Grffits dan Howson (1974) membagi
sejarah perkembangan matematika menjadi 4 tahap :
1. Matematika yang berkembang pada peradaban Mesir Kuno dan
daerah sekitarnya,
2. Matematika yang berkembang pada peradaban Yunani,
3. Matematika berkembang di timur sekitar tahun 1000 bangsa
Arab,India, dan Cina,
4. Matematika berkembang di zaman renaissance yang meletakan
dasar bagi kemajuan matematika modrn
selanjutnya.
Selain itu, Ada dua sistem ukur dalam matematika, yaitu
sistem Ilmu Ukur Euclid dan Ilmu Ukur Non-Euclid.
Beberapa Aliran dalam
Filsafat Matematika
Dalam bagian terdahulu Immanuel Kant
(1924-1804) yang berpendapat bahwa matematika merupakan pengetahuan yang
bersifat sintetik apriori di mana eksistensi matematika tergantung dari
pancaindra serta pendapat dari aliran yang disebut logistik yang berpendapat bahwa matematika merupakan cara berpikir
logis yang salah atau benarnya dapat ditentukan tanpa mempelajari dunia
empirisis. Filsafat Kant tentang matematika ini mendapat momentum baru dalam
aliran yang disebut intuisionis dengan
eksponen utamanya adalah seorang ahli matematika bernama Jan Brouwer (1881-1966)
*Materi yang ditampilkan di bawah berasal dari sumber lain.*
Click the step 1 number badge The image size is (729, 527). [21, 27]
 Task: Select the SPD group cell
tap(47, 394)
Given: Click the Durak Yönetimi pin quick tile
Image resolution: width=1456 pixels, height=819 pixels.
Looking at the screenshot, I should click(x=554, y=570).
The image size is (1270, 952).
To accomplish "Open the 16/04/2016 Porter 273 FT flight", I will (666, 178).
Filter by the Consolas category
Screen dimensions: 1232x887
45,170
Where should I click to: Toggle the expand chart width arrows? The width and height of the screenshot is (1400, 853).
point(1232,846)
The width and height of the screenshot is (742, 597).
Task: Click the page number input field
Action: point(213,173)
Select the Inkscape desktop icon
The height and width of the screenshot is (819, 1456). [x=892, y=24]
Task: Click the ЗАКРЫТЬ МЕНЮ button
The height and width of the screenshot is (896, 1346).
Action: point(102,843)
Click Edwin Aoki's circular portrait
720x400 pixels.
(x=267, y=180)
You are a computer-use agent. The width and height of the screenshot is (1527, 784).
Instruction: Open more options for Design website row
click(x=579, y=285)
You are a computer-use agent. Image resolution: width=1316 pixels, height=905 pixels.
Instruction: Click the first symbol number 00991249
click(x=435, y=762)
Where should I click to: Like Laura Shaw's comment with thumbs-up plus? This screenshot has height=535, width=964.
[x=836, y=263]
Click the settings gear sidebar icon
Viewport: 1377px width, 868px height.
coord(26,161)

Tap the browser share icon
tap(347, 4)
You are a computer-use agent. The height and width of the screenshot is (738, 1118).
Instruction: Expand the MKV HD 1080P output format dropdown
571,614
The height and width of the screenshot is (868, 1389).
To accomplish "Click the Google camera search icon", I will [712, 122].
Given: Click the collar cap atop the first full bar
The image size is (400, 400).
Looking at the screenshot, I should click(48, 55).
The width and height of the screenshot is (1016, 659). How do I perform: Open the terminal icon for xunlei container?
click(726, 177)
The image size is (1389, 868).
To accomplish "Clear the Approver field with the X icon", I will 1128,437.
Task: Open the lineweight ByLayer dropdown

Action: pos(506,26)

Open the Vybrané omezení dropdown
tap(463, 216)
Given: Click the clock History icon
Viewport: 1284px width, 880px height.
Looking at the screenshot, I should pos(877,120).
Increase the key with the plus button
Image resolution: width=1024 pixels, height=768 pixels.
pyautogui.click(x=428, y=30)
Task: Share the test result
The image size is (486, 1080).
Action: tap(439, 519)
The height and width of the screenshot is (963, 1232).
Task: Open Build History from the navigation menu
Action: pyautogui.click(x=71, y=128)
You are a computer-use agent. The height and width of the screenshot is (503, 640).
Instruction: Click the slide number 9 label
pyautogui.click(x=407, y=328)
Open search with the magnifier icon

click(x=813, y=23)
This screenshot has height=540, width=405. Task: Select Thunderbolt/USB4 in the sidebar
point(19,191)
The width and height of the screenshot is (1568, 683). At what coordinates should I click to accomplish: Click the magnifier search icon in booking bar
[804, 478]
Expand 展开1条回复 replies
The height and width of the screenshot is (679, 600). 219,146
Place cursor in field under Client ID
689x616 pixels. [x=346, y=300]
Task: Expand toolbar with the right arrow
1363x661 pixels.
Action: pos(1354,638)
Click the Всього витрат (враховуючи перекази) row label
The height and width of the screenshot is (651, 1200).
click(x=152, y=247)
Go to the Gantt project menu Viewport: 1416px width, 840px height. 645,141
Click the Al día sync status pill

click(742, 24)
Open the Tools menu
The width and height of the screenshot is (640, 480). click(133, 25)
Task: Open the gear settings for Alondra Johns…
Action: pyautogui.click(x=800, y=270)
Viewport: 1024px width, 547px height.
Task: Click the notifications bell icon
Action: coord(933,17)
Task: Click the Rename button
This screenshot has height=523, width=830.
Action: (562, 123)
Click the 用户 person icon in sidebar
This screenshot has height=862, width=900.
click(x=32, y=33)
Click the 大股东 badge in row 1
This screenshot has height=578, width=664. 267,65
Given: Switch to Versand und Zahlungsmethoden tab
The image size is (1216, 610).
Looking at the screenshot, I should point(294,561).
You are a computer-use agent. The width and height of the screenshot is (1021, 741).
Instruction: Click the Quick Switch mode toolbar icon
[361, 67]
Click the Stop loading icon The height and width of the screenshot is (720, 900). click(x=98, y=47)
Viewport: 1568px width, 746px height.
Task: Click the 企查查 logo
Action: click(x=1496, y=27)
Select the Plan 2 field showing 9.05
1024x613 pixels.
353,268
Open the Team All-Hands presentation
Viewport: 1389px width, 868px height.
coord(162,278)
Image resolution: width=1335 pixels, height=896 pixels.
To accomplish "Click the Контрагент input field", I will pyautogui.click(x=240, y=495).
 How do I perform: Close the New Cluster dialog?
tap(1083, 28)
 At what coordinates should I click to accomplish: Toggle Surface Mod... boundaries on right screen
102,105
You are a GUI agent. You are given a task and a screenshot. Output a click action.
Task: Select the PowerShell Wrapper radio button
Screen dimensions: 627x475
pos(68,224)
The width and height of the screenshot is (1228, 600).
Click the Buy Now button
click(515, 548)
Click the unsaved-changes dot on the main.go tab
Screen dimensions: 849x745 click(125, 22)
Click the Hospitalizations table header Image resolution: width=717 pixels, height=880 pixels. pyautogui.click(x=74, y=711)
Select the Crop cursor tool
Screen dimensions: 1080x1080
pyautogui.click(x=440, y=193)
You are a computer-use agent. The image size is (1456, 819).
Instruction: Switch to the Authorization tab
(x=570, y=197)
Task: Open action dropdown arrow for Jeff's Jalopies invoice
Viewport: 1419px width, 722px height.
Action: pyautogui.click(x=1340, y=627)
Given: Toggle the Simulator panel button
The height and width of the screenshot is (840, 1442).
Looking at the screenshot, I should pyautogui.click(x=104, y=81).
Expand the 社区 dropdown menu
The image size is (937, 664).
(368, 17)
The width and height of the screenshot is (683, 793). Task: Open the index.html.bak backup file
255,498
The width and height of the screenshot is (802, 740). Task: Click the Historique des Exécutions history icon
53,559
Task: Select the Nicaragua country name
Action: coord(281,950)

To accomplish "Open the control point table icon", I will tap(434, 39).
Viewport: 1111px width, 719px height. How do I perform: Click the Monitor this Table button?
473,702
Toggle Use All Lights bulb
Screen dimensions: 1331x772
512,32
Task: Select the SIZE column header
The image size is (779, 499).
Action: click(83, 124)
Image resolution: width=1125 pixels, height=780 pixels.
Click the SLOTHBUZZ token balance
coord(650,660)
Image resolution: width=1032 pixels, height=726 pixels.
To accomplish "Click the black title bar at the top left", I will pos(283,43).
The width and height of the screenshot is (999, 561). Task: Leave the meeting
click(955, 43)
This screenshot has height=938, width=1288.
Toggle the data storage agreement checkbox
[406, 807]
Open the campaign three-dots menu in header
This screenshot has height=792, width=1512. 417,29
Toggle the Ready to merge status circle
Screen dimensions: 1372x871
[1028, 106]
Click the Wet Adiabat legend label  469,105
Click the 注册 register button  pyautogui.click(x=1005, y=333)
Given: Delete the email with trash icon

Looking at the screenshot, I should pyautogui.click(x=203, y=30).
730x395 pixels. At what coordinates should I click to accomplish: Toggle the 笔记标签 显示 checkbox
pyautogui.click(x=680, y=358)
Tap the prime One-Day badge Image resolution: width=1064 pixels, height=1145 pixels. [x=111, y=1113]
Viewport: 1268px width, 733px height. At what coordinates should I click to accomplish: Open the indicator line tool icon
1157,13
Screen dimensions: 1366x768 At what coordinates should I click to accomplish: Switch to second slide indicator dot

yang menyatakan bahwa intuitif murni dari berhitung merupakan titik tolak tentang matematka
bilangan.
Disamping
dua aliran ini terdapat aliran ketiga yang dipelopori oleh David Hilbert
(1862-1943) dan terkenal dengan sebutan kaum formalis. Kaum formalis menekankan kepada aspek formal dari
matematika sebagai bahasa perlambang (sign-language)
dan mengusahakan konsistensi dalam penggunaan matematika sebagai bahasa
lambang.
Kaum
logistik mempergunakan sistem simbol yang diperkembangkan oleh kaum formalis
dalam kegiatan analisisnya. Kaum intuisionis memberi titik total dalam
mempelajari matematika dalam perspektif
kebudayaan suatu masyarakat tertentu yang memungkinkan diperkembangkannya
filsafat pendidikan matematika yang sesuai. Ketiga pendekatan dalam matematika
ini, lewat pemahamannya masing-masing, memperkukuh matematika sebagai sarana
kegiatan berpikir deduktif.
Matematika dan
Peradaban
Matematika dapat dikatakan hampir sama tuanya dengan peradaban manusia
itu sendiri. Sekitar 3500 tahun S.M. bangsa Mesir Kuno telah mempunyai simbol
yang melambangkan angka-angka. Matematika merupakan bahasa artifisial yang
dikembangkan untuk menjawab kekurangan bahasa verbal yang bersifat alamiah.
Matematika tidak dapat dilepaskan dari perkembangan peradaban manusia. Penduduk
kota yang pertama adalah makhluk yang berbicara (talking animal) dan penduduk kota kurun teknologi adalah makhluk yang berhitung (calculating animal) yang hidup dalam
jaringan angka-angka.
STATISTIKA
Konsep satatistika sering dikaitkan dengan distribusi variable yang
ditelaah dalam suatu populasi tertentu. Abraham Demoivre (1667-1754) mengembangkan
teori galat atau keliruan (theory of
error). Pada tahun 1757 Thomas Simpson menyimpulkan bahwa terdapat suatu
distribusi yang berlanjut (continuous
distribution) dari suatu variable dalam suatu frekuensi yang cukup banyak.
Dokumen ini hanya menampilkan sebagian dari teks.